In the meantime, Meridian Brick is working with Conservation Halton to address any at risk species that may be found on the site. Meridian Brick must meet all of the requirements under the Endangered Species Act and has retained consultants to assess its impact.

Dust Studies

At the request of residents, I have asked MOECC officials to undertake a review of the dust studies prepared by Meridian Brick to ensure that the required guidelines are met. The Ministry has submitted its review of the dust studies to the MONRF for analysis. I am told the results are expected very shortly and I am in frequent communication with MNRF to ensure they are completed and released expectedly.

Aldershot Quarry’s existing site plans require that dust generated from the operation be mitigated on-site. This includes the application of water or other approved dust suppressants to stockpiles, haul routes and active extraction areas, as needed. Additionally, Meridian Brick must install dust monitoring stations before extraction and
take daily measurement when in operation, under the supervision of a qualified dust expert.

The west and central cells have been in operation for a long time and to-date, there have not been any dust complaints filed with the Ministry.

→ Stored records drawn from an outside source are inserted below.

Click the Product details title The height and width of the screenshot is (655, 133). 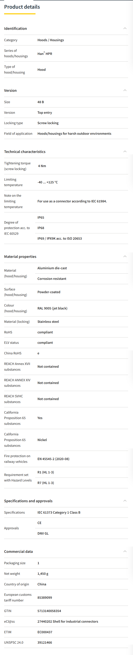point(22,7)
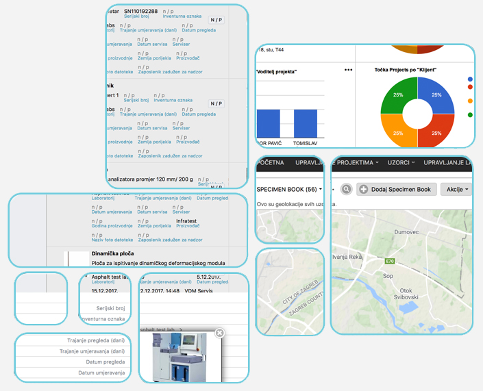Select the green segment of donut chart
This screenshot has width=483, height=391.
point(399,94)
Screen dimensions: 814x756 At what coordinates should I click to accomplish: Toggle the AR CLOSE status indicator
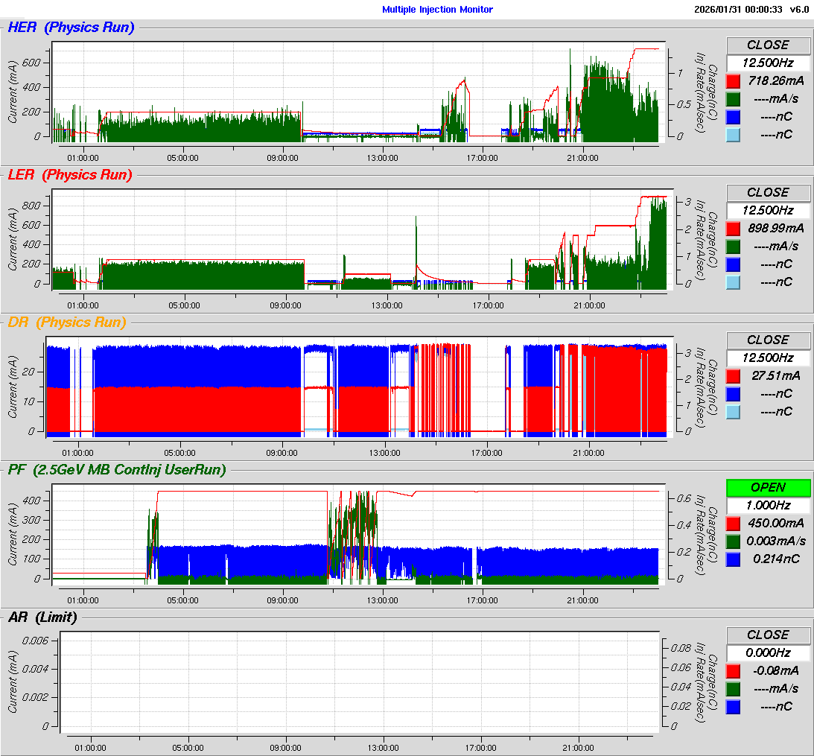pos(768,635)
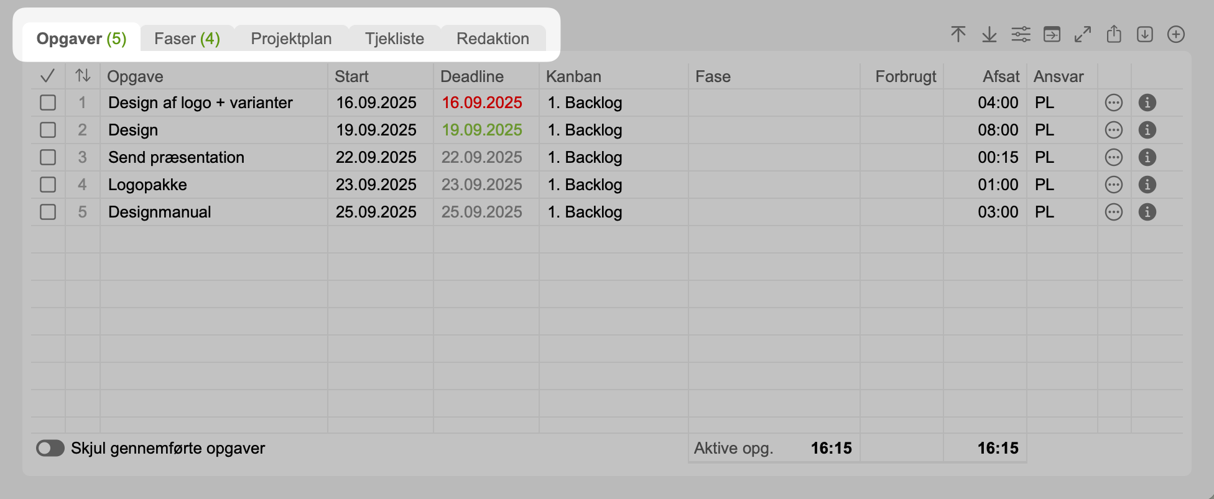Click the Deadline column header
This screenshot has width=1214, height=499.
[472, 76]
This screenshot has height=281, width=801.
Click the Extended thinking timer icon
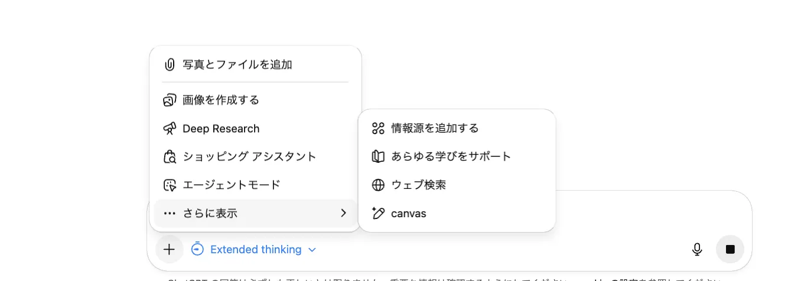pyautogui.click(x=198, y=249)
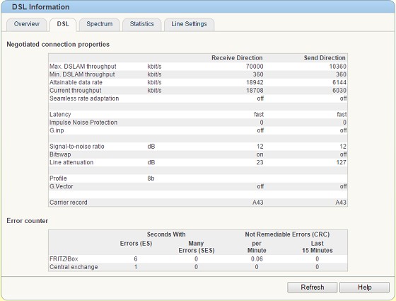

Rehabilitation and The Greenbelt Plan

Aggregate extraction of the site is an interim land use. When extraction is complete, the land will be protected by The Greenbelt Plan and Meridian Brick is required to rehabilitate the site. Meridian will be removing trees and overburden in the east cell in a six-stage process; the final stage is estimated to occur over 15 years. During this time,
reforestation and rehabilitation will be ongoing in the depleted cells.

The removal of seven trees was required to prepare the land, and protect at-risk species. Meridian will be installing fencing to prevent any at-risk animal species from entering the site and endangered plant species will be transplanted to this protected area, under the supervision and with the assistance of the Halton Region Conservation

Residents have requested a regulation to be issued under the Planning Act to establish a Minister’s Zoning Order prohibiting future industrial land uses of the east cell of the Aldershot Quarry. The lands are currently designated and zoned for extraction in the City of Burlington’s Official Plan and Zoning Bylaw. Where a lawful use of the property is
being carried on, a Ministerial Zoning Order would not prohibit the current use of the land, because the use would be recognized as legal non-conforming.

Keeping our communities vibrant and safe includes an effective regulatory environment. MNRF and MOECC continue to provide necessary oversight to ensure Meridian Brick complies with its licence requirements and existing legislation.

In the context of Meridian’s work, and on behalf of residents, I will continue to ensure they get the facts and the information they need and have asked for, I will continue to ensure that Meridian conducts its work in a safe manner, that it complies with provincial law and remains opens and transparent in its communication with residents.

I will continue to stay proactive and up-to-date in terms of any developments at the Aldershot Quarry and ensure the concerns of residents are heard. I will continue to ensure residents and my colleagues at the municipal level have access to the information they need from provincial ministries, and I will work diligently with municipal staff on residents’ behalf.

Based on McMahon’s comments, it seems after the January meeting the minister took a more proactive approach to the matter at hand, although it is highly doubtful that residents would take anything Meridian has to say on their word alone without more provincial oversight and approval.

The City of Burlington recently partnered with Conservation Halton and Cootes To Escarpment to plant 500 native trees and shrubs last Saturday for a “Trees for Watershed event”. Ironically, this took place at Bayview Park in Burlington…right across the road from where Meridian wanted to cut down the aforementioned 9,000 trees.

Will the Meridian Quarry Expansion become a local ballot box issue with two elections on the horizon?